DR. HIEBNER: First puppy and kitten exams.  We all congregate when a new puppy or kitten comes in.  Puppy kisses and kittens climbing around the room – they are like little rays of sunshine.  Honestly, we also love it when clients bring us food or send cards of appreciation.  Cards go on the wall for all to see.  I often eat my lunch in little bits between appointments or not at all.  A plate of cookies in the back is pure joy.

ALLISON: Describe a happy moment in your job:

DR. HIEBNER: I recently got certified in animal acupuncture.  I studied with the Chi Institute in Florida.  I took the beginning courses which was about 6 months of online and on site lectures and labs.  I then took the advanced course and completed a case study to get certified.  I really enjoyed learning about acupuncture and was very excited to be able to offer this as a supplement to western medicine.  I have studied a little about food therapy and am currently studying to be certified in herbal therapy as well.

ALLISON: Do you have your own pets?  Tell me about them.

DR. HIEBNER: I currently have three dogs, four cats and a fish.  Three of my cats (Sam, Tessa and Isabella) are senior cats that I acquired through rescue in vet school.  They mostly just lay around and do cat things.  I have a fourth much younger cat (B.B.) that was brought in to our clinic as a stray.  She likes to play, randomly run around the house and be carried around by my daughter.  The dogs include a Schnoodle (Sugar) that we got from the humane society and a Chihuahua (Napoleon) that was surrendered to our clinic.  The third is a Great Pyrenees puppy (Comet) that only likes to play at 5 am.  The beta fish (Ruby) lives in my daughter’s room.

ALLISON: What is something that the public doesn’t know about vets but should?

DR. HIEBNER: I would say one thing to consider is that it is very hard for vets to not take their jobs home with them. We all have days of some joys and successes but also disappointments, euthanasia, and angry clients and pets.  Despite a bad day, we still try to put on a happy face when we see the next client.  When we leave the office, the hard parts tag along and we stress about them.

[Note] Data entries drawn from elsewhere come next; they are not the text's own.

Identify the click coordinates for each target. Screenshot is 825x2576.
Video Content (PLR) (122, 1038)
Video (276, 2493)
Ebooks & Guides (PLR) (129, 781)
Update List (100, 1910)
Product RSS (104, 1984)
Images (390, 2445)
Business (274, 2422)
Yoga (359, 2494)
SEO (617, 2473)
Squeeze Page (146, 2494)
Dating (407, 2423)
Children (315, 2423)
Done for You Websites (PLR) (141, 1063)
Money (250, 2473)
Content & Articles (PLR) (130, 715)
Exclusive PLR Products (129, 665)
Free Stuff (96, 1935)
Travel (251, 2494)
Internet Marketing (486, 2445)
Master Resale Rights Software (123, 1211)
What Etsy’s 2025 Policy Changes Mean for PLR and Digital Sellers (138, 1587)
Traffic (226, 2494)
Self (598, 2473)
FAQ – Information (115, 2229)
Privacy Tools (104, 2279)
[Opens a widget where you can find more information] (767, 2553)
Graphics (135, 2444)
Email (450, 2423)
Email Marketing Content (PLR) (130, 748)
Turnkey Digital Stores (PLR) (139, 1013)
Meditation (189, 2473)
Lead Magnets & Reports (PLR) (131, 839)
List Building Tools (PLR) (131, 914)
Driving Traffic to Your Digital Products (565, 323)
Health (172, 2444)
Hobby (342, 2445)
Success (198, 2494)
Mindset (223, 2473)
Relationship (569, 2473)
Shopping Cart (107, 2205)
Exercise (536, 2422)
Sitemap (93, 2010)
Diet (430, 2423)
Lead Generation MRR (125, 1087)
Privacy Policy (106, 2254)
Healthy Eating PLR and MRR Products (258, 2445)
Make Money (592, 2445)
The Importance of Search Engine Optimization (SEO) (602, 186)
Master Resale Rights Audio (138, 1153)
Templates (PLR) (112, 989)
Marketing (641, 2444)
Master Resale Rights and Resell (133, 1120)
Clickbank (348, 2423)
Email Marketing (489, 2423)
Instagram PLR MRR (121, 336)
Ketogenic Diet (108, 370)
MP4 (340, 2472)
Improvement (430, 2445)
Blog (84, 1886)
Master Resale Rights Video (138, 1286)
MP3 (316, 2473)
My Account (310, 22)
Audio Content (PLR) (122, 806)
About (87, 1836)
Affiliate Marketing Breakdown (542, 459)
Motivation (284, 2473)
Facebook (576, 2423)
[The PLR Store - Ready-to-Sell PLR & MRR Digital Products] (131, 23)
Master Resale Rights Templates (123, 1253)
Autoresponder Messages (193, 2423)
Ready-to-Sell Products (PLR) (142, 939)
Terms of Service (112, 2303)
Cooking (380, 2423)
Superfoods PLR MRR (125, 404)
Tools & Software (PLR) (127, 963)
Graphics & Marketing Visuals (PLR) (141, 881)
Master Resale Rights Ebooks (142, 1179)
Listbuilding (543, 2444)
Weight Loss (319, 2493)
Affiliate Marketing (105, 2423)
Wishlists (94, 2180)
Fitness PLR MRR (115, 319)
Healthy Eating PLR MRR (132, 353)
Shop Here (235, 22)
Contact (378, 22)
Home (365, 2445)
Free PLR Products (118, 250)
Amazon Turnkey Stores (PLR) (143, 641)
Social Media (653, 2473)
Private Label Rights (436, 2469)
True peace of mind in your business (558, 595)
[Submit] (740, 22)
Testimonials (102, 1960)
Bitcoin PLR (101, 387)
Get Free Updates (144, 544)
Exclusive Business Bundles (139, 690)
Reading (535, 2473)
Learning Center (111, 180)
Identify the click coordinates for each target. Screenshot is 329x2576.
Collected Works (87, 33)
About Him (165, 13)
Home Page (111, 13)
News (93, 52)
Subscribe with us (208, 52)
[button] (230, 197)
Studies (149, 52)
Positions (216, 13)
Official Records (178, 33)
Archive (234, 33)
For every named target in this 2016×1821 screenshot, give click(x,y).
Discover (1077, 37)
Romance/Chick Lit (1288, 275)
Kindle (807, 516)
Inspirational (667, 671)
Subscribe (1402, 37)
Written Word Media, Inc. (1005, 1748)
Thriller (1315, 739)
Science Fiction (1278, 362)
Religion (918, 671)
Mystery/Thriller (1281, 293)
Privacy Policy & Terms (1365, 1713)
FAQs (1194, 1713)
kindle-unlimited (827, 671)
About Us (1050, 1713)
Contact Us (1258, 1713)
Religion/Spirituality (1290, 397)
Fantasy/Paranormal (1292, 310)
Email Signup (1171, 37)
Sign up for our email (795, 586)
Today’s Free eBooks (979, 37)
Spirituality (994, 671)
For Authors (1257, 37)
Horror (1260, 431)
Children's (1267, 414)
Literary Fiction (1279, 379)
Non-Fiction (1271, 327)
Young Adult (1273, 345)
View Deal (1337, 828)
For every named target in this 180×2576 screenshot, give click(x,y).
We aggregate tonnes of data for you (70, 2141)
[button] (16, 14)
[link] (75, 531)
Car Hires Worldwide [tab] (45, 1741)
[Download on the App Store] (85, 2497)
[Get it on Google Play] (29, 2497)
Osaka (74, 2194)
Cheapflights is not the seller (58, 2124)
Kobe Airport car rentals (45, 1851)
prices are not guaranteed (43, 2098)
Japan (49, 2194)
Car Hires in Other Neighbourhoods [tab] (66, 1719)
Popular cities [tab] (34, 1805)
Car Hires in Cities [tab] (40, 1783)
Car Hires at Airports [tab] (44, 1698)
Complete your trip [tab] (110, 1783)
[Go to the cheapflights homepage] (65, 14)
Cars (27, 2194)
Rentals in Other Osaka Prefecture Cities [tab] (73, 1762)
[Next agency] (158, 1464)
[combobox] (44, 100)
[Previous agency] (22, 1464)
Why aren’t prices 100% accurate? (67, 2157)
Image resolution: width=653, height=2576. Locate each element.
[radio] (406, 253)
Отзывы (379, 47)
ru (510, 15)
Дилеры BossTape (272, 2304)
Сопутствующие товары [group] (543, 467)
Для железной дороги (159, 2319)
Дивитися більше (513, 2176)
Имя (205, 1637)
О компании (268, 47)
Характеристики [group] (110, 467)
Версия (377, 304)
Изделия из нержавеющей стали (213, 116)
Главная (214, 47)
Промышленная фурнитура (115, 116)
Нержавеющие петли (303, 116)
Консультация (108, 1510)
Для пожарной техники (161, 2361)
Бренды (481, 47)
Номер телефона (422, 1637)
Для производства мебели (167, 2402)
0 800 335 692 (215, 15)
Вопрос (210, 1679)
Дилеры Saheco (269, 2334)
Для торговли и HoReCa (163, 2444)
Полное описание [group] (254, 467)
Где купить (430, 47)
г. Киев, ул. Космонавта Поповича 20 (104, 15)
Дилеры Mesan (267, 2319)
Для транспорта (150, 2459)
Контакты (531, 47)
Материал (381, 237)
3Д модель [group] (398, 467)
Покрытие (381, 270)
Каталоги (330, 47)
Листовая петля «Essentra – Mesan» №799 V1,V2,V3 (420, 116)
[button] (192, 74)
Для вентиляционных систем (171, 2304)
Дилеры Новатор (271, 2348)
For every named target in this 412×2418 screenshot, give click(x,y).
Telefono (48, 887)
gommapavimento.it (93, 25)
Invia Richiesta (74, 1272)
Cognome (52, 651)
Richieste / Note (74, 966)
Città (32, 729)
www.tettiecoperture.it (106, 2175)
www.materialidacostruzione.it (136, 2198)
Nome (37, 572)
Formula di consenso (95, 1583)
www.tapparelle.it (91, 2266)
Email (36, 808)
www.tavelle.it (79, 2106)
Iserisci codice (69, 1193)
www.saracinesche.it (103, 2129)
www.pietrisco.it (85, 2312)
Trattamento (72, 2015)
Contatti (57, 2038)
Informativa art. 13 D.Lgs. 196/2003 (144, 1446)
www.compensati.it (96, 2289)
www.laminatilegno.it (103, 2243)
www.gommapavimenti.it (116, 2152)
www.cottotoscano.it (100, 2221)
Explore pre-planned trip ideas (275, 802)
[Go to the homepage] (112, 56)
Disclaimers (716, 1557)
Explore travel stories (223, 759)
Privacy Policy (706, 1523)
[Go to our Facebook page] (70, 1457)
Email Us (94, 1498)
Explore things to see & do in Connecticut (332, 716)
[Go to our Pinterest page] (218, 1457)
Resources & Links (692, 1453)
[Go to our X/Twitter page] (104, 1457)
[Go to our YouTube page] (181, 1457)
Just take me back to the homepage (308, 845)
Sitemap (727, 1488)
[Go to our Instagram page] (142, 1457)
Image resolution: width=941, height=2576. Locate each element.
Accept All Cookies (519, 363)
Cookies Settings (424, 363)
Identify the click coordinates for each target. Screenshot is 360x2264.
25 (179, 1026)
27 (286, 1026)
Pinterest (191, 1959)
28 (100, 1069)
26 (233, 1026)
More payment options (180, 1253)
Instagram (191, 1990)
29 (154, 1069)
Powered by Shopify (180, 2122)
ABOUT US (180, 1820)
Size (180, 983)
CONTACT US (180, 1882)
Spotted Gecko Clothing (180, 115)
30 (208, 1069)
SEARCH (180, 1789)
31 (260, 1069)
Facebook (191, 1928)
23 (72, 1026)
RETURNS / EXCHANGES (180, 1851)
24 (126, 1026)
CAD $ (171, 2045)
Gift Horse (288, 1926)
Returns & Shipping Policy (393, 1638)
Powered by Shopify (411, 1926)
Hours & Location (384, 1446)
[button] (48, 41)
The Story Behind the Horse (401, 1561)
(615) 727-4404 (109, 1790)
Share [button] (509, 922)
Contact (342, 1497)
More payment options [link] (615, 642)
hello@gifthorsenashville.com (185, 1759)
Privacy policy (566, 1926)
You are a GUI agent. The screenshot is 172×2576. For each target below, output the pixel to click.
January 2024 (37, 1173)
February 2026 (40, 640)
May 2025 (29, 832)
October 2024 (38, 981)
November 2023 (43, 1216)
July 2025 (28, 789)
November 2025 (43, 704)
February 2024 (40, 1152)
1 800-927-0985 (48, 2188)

Stress from work, high educational debt and just life in general is high in our lives.  As a result, veterinarians do have a high risk of substance abuse, divorce, and suicide.

ALLISON: What basic pet care do you see most neglected?

DR. HIEBNER: Dental care.  I see a lot of pets that come in with tartar, gingivitis and even rotten teeth.  Bad teeth can cause pain and lead to infections in the heart, liver and kidneys.  If you can’t brush your pet’s teeth (honestly, I don’t either), supply them with chews to help clean their teeth or have a dental cleaning done under anesthesia to prevent severe dental disease.  People are very worried about anesthesia and dentals.  I prefer to do dentals with proper blood work, IV placement and technician monitoring.  This allows the dental to be performed safely and also allows x-rays and a better look at the inside and back of the mouth.

ALLISON: What is one easy way pet owners can enrich the lives of their pets?

DR. HIEBNER: Find out what they like.  Do they like toys?  Chewy treats?  Walks?  Visiting other animals?  Stimulating their imagination helps too.  Puzzle balls with treats are great.  Cat trees to climb.  Windows to look out.  Visits to the park or walks around the block to stimulate their brains with sights and sounds.

ALLISON: What one medical or technical advancement in the future do you most want?

DR. HIEBNER: I’d love to have a MRI in my pocket.  I do a lot of ultrasounds and x-rays but to really look in a brain or spinal cord, you need an MRI.  This would be incredibly helpful for diagnosing strokes, cancers, epilepsy and other neurological issues. Unfortunately at this point they are too big and expensive to be practical in a clinic.

ALLISON: What ways can a person help homeless animals?

DR. HIEBNER: Volunteer or donate to your local animal shelters or rescue groups.  I especially like local groups because you can see personally what they do.  There are so many good groups that do fundraising, events, fostering, adoptions or will take donations of necessary items like collars, leashes, cat litter and food.